# Porter Cable 390K



## 43longtime (Oct 15, 2008)

what do you guys think of the Porter Cable 390K?

Is it worth the $130?

Or is there something better out there to get?

I need a sander.


thanks....chris


----------



## clockdaddy (Oct 12, 2008)

Has good power. Holds up well even with abuse (employees!!). If needed, repair parts are readily available from factory. I've tried many others but now just have the Porter Cable!

CD


----------



## GeorgeC (Jul 30, 2008)

I have many hours on one like this

 CRAFTSMAN PALM SANDER 

Many hours with no problems. Good power for tough sanding jobs.

I know it takes abuse because it has hit the floor many times when I rip over the power cord that is stretched between my workbench power outlets and where I am sanding.

G


----------



## 43longtime (Oct 15, 2008)

clockdaddy said:


> Has good power. Holds up well even with abuse (employees!!). If needed, repair parts are readily available from factory. I've tried many others but now just have the Porter Cable!
> 
> CD


that is what i like about it if it brakes i can get it fixed i went to the rockler store where i leave and i really like the look and fill of it.


----------



## thekctermite (Dec 23, 2007)

I'm nothing short of impressed with mine. I noticed right off that its body is larger in diameter (although stubby) and takes a different grip than the palm sanders I'm used to using. Might be challenging for someone with small hands. Dust collection is pretty good with the included container and even better with my small shop vac. 

The motor doesn't run wild when you don't have the sander under load, which is nice...It holds its RPM very well when you really push down into the workpiece as well. The variable speed feature is nifty although I admittedly haven't used it much yet. 

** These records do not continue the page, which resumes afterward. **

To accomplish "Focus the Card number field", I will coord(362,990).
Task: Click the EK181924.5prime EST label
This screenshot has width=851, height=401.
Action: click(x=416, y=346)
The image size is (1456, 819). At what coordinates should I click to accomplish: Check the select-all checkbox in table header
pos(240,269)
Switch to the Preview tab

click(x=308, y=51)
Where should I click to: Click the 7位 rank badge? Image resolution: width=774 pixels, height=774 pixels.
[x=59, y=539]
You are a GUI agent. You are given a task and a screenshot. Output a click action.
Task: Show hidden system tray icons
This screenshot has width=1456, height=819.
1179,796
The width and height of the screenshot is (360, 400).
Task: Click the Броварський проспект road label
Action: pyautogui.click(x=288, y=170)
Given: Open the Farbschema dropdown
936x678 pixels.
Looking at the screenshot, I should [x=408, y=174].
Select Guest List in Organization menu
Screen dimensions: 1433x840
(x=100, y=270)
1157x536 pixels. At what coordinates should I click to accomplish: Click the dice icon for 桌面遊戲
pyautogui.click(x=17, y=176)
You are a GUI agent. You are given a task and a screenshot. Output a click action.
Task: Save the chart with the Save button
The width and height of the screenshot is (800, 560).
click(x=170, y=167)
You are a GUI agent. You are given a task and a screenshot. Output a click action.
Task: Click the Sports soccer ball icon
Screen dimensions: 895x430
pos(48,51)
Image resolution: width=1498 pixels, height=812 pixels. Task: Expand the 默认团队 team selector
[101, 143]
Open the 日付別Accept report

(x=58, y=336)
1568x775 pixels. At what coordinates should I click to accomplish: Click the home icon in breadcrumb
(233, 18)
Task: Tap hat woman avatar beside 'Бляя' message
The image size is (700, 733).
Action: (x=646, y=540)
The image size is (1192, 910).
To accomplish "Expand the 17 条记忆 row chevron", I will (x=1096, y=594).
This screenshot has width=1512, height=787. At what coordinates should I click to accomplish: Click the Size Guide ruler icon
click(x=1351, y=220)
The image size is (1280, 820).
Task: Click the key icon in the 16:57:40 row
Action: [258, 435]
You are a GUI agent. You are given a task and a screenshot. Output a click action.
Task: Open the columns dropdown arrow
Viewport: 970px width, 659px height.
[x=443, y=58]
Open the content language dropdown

No buyers remorse here. :no:


----------



## 43longtime (Oct 15, 2008)

thekctermite said:


> I'm nothing short of impressed with mine. I noticed right off that its body is larger in diameter (although stubby) and takes a different grip than the palm sanders I'm used to using. Might be challenging for someone with small hands. Dust collection is pretty good with the included container and even better with my small shop vac.
> 
> The motor doesn't run wild when you don't have the sander under load, which is nice...It holds its RPM very well when you really push down into the workpiece as well. The variable speed feature is nifty although I admittedly haven't used it much yet.
> 
> No buyers remorse here. :no:


thanks for your 2 cents.


chris


----------



## 43longtime (Oct 15, 2008)

well I just bought the sander today and i most say I like the fill of it cant wate to get some sand paper forgot it when i got the sander.


----------